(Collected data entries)
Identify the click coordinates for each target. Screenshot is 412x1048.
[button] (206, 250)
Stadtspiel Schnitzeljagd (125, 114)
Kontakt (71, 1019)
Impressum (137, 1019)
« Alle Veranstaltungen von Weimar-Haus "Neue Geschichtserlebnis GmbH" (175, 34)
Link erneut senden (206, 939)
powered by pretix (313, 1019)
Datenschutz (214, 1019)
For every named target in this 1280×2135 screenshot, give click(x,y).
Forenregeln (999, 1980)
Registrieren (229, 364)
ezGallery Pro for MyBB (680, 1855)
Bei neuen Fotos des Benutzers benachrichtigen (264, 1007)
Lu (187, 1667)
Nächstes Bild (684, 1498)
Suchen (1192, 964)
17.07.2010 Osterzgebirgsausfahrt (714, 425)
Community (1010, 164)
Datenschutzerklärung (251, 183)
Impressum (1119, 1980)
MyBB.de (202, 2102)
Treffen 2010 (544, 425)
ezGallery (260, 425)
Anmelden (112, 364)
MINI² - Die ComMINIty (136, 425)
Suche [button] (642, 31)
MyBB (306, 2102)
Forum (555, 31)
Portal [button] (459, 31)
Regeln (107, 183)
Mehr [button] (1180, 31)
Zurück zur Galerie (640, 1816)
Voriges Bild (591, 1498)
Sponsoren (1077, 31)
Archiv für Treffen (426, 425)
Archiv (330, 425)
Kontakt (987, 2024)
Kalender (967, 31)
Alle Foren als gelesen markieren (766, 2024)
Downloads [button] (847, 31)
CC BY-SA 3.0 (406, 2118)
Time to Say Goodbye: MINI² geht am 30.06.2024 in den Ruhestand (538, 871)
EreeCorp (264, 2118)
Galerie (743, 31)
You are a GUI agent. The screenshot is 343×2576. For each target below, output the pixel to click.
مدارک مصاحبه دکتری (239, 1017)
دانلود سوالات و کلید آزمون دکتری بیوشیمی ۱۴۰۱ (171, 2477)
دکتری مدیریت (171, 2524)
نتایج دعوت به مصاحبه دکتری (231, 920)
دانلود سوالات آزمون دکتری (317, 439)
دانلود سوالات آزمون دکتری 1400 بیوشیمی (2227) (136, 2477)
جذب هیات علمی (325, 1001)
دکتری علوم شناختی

# Problem details:
Would you retype the lines above from the one with "Impressum (137, 1019)" down to the one with "Treffen 2010 (544, 425)", word for word, both ends included and no other lines?

# Response:
Impressum (137, 1019)
« Alle Veranstaltungen von Weimar-Haus "Neue Geschichtserlebnis GmbH" (175, 34)
Link erneut senden (206, 939)
powered by pretix (313, 1019)
Datenschutz (214, 1019)
For every named target in this 1280×2135 screenshot, give click(x,y).
Forenregeln (999, 1980)
Registrieren (229, 364)
ezGallery Pro for MyBB (680, 1855)
Bei neuen Fotos des Benutzers benachrichtigen (264, 1007)
Lu (187, 1667)
Nächstes Bild (684, 1498)
Suchen (1192, 964)
17.07.2010 Osterzgebirgsausfahrt (714, 425)
Community (1010, 164)
Datenschutzerklärung (251, 183)
Impressum (1119, 1980)
MyBB.de (202, 2102)
Treffen 2010 (544, 425)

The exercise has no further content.